Klaagster heeft bij de casemanager een verzoek gedaan om een second opinion door een andere bedrijfsarts. Beklaagde is daarvan door de casemanager op de hoogte gesteld. Klaagster heeft dit niet zelf met beklaagde besproken. Tijdens het consult van 12 mei 2020, toen dit speelde, was er geen verschil van inzicht tussen klaagster en beklaagde over de mate van belastbaarheid. Beklaagde meende daarom dat dit verzoek niet meer opportuun was. Het verzoek is door geen van beiden meer aan de orde gesteld.

Van het negeren door beklaagde van een verzoek om een second opinion kan onder die omstandigheden niet gesproken worden. Gelet op deze gang van zaken acht het college dit klachtonderdeel ongegrond.

De conclusie van het college is dan ook dat de klacht, in al zijn onderdelen, ongegrond is.

NaN. DE BESLISSING

Het college verklaart de klacht ongegrond.

Aldus gegeven door E.W. de Groot, voorzitter, W.R. Kastelein, lid-jurist, P.E. Rodenburg en P. Eken en J.H.J.M. Uijen, leden-beroepsgenoten, in tegenwoordigheid van

H. van der Poel-Berkovits, secretaris.                                                                                                  

                                                                                                                 voorzitter

                                                                                                                 secretaris

 

Tegen deze beslissing kan in de volgende gevallen schriftelijk beroep worden ingesteld bij het Centraal Tuchtcollege voor de Gezondheidszorg:

  • Heeft u de klacht ingediend? Dan kunt u in beroep als
    - het college u of uw klacht geheel of gedeeltelijk niet-ontvankelijk heeft verklaard of
    - als de klacht geheel of gedeeltelijk ongegrond is verklaard.

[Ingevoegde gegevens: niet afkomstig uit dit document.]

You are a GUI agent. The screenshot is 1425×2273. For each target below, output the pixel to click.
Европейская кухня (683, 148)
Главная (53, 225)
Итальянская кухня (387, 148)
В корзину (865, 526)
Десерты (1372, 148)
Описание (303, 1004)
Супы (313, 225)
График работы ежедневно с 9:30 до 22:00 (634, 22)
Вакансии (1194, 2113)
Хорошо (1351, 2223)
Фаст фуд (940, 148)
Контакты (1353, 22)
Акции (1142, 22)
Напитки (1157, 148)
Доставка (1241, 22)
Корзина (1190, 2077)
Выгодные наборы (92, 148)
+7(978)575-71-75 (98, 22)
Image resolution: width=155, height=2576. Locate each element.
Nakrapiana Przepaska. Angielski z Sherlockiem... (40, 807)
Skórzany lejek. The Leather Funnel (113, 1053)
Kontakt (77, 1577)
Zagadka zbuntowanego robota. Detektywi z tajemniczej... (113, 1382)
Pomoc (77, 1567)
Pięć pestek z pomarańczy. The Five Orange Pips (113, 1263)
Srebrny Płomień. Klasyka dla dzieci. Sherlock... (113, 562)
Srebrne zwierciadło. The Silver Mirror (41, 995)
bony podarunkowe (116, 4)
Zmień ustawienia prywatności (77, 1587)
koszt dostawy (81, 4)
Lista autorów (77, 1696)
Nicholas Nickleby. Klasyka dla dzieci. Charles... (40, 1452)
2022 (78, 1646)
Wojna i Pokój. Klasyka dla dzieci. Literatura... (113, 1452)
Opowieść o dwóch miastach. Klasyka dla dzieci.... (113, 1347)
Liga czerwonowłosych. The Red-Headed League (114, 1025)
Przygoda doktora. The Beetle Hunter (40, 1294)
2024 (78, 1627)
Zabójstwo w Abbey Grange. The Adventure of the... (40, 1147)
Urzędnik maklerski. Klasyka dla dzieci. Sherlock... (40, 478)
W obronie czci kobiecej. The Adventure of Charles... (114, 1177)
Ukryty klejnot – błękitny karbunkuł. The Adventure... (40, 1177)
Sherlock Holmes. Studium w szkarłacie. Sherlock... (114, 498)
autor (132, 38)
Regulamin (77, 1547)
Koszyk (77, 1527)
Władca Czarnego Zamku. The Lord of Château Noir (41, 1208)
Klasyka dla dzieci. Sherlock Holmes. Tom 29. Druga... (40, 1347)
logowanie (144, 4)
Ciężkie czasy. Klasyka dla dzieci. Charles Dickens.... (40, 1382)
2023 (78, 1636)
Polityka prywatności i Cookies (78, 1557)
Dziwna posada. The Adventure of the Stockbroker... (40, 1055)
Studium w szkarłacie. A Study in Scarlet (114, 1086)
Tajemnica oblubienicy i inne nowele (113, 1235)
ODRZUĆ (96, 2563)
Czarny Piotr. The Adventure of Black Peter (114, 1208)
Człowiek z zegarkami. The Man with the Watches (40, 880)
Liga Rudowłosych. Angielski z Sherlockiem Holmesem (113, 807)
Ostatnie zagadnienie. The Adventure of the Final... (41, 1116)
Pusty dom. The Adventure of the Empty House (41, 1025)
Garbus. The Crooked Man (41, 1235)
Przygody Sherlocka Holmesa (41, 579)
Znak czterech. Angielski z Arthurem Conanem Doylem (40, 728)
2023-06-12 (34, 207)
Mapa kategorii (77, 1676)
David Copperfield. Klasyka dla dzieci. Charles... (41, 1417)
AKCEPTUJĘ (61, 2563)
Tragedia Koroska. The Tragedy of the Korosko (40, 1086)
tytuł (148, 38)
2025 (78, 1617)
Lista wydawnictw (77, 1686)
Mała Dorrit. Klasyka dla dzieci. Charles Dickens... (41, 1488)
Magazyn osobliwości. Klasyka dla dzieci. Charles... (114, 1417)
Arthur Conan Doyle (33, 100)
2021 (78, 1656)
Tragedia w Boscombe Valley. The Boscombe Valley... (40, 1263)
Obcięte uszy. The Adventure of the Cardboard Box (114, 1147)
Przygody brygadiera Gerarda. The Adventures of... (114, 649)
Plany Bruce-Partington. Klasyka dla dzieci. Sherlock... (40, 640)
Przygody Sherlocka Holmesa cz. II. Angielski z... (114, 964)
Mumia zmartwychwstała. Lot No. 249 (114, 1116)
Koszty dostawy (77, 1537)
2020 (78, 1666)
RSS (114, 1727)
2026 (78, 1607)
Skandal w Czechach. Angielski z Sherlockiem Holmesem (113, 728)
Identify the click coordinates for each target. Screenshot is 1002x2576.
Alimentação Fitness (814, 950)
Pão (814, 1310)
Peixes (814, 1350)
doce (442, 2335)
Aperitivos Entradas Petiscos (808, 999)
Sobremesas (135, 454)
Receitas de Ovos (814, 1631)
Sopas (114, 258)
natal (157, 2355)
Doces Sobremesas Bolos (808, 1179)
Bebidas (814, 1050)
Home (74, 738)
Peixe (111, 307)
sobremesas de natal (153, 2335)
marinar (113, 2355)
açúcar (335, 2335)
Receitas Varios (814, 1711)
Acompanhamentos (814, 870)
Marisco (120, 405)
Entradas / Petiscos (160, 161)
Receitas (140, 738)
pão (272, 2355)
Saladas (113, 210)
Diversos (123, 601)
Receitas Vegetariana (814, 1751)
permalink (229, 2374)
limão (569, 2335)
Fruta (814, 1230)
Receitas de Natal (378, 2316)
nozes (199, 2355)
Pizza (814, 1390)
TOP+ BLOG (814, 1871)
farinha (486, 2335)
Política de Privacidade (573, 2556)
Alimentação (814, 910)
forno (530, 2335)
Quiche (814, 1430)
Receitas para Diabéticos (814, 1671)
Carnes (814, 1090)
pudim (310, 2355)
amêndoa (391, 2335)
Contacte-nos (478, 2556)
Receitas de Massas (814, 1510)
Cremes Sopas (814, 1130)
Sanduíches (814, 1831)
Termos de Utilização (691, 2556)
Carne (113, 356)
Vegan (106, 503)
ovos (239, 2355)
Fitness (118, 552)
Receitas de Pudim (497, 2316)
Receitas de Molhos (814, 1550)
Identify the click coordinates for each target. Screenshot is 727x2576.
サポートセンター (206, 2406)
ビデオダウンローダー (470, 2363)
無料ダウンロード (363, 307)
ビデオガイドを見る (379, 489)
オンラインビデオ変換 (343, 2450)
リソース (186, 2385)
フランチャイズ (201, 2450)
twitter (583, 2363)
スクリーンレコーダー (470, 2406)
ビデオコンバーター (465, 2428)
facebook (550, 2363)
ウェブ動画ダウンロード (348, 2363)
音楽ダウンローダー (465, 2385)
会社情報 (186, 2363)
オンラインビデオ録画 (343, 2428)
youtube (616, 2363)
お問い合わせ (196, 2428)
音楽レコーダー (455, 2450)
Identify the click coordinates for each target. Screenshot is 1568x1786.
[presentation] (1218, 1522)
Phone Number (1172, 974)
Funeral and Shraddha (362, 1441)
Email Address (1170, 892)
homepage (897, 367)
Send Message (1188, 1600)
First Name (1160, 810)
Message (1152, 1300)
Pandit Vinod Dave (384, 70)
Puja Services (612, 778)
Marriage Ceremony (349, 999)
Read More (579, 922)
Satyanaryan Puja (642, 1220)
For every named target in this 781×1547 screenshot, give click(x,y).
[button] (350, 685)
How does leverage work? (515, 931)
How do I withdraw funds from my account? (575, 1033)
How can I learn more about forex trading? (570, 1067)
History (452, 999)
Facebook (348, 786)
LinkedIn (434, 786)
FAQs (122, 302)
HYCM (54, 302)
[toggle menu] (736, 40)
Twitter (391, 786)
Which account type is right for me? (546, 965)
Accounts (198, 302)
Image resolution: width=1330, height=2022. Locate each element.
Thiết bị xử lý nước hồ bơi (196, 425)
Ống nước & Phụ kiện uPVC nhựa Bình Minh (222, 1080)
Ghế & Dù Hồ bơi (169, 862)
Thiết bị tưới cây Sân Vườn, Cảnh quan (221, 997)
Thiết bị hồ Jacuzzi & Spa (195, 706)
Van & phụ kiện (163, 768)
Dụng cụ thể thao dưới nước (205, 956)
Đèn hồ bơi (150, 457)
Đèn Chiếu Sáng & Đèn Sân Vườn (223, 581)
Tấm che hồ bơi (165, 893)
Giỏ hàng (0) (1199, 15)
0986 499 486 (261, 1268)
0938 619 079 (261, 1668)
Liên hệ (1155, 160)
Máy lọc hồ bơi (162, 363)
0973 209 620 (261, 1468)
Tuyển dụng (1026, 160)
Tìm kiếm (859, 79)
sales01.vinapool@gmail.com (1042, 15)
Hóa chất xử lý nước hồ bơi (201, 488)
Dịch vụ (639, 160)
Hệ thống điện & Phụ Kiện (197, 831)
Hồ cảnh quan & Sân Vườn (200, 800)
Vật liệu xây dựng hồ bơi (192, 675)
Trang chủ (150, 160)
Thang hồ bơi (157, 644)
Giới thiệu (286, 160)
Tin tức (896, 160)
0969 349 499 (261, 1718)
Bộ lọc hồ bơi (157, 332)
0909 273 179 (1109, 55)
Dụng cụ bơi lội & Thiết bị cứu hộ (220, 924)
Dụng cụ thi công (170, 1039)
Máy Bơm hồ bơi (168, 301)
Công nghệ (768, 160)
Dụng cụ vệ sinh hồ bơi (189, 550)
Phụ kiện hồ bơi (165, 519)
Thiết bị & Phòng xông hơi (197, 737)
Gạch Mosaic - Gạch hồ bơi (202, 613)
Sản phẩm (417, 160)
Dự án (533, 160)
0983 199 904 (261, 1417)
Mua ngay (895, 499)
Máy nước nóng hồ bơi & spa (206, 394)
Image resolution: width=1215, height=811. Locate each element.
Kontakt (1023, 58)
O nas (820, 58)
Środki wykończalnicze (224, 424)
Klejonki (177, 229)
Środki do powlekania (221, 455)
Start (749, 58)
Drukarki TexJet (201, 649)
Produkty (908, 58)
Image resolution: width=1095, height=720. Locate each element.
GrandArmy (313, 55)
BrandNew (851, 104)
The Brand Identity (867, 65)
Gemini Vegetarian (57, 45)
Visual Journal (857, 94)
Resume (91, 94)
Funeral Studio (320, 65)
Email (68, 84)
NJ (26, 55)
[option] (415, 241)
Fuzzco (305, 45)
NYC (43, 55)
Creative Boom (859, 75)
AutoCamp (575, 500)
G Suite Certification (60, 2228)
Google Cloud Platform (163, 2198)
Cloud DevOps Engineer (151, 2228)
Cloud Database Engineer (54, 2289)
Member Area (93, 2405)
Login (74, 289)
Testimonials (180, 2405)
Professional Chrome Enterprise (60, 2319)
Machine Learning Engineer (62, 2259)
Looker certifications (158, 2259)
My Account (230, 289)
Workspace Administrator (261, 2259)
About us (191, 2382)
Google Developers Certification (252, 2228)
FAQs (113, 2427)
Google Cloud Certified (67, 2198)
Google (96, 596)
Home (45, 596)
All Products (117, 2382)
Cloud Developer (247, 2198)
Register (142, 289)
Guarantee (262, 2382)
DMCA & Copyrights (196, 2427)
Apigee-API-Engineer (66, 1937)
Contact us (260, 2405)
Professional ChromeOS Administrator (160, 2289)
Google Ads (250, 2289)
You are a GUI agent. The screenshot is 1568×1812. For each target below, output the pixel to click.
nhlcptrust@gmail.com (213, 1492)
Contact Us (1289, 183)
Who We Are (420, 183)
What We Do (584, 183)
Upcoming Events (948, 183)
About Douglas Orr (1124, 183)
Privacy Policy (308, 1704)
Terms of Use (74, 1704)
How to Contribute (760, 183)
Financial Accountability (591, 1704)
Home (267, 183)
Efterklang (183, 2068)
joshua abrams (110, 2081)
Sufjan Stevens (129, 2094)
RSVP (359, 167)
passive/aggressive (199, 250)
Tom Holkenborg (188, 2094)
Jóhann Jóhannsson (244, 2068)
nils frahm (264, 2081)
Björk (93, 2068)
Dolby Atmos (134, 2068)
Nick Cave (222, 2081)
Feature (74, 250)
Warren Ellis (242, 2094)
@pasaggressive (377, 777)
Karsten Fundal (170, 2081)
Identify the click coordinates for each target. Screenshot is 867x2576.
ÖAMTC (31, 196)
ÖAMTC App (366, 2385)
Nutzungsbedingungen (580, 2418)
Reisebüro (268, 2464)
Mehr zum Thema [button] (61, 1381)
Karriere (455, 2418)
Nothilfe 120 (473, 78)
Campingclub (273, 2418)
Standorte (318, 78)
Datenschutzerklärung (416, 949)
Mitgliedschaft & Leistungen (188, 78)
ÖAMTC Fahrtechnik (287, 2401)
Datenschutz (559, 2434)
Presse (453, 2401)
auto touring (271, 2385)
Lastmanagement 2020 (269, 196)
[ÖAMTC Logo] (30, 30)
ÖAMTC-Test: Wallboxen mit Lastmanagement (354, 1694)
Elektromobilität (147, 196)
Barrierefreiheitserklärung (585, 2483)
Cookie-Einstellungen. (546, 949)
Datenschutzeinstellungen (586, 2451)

Bij een gedeeltelijke niet-ontvankelijkverklaring of een gedeeltelijke ongegrondverklaring kan uw beroep alleen betrekking hebben op dat deel van de beslissing.

  • Is de klacht tegen u gericht? Dan kunt u altijd in beroep.
  • Ook de inspecteur van de Inspectie Gezondheidszorg en Jeugd kan beroep instellen.

U moet het beroepschrift richten aan het Centraal Tuchtcollege voor de Gezondheidszorg, maar opsturen naar de secretaris van het Regionaal Tuchtcollege voor de Gezondheidszorg te Zwolle. Daar moet het zijn ontvangen binnen zes weken nadat de beslissing aan u is verstuurd.
Als u beroep instelt, moet u € 50,- griffierecht betalen aan het Centraal Tuchtcollege voor de Gezondheidszorg. U ontvangt hierover bericht. Als u geheel of gedeeltelijk in het gelijk wordt gesteld, wordt het griffierecht aan u terugbetaald.